尻を高く挙げさせ、その蕾の奥深くまで再び指を挿入すると、前立腺を集中的に攻めてやる。そうすると、尻を震わしながら指を締め付け、蕩けた表情をするのを知っていた。
「俺のものだろ、なぁ…?」
「ぁ、ぁ、っん…ふぁ、っ…」
「俺の子、ここで孕めよ、葵のここで…」
「ひぁ!っ…ァあ、ん…っ、」
充分慣らしたそこに、太く脈打つ性器をあてがう。いまかいまかと挿入を待ちわびるように、とろけたそこは何度も性器に口づけた。
「は、ぁ、っ…はぁ、っ…はぁ…」
ちゅぷ、と音を立てながら先端が飲み込まれていく。荒い呼吸を繰り返しながら、全身に甘い電流を巡らせた葵の細い首筋を大きな手でなで上げる。その指先で顎を持ち上げると、深く口付けをすると同時に一気に挿入した。
「ん、ンふ…っ、っーー‥アぁっ!」
刺激に目から涙をこぼし、震えてぎこちなくなる舌の動きをあやすように舐めしゃぶりながら、その腰をしっかり鷲掴みながら、その奥をがつがつと何度も押し開くようにして打ち付けた。

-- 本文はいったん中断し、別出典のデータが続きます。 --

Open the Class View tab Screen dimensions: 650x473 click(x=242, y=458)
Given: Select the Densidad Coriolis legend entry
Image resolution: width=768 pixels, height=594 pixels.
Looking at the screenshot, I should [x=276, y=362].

「ぎ、っ…んぁ、あ、あ、あ、あっぁン、ぁ、ふぁっ!」
「この、っ…葵のかわいい声も…」
「ひぁ、ァあんっ、ぉ、ぉくぅ!ぉくきもひぃ…っ!いやぁ、ぁっ!」
「体も、っ…体も…ぜ、んぶ…っ…」
「ふぁ、ぁっ、んや、ぁっんん、んぁ、っ」
その小柄な体をシーツに押さえつけながら、後ろから覆うように胸元に両手を滑らせると、胸の突起を指に挟んで刺激した。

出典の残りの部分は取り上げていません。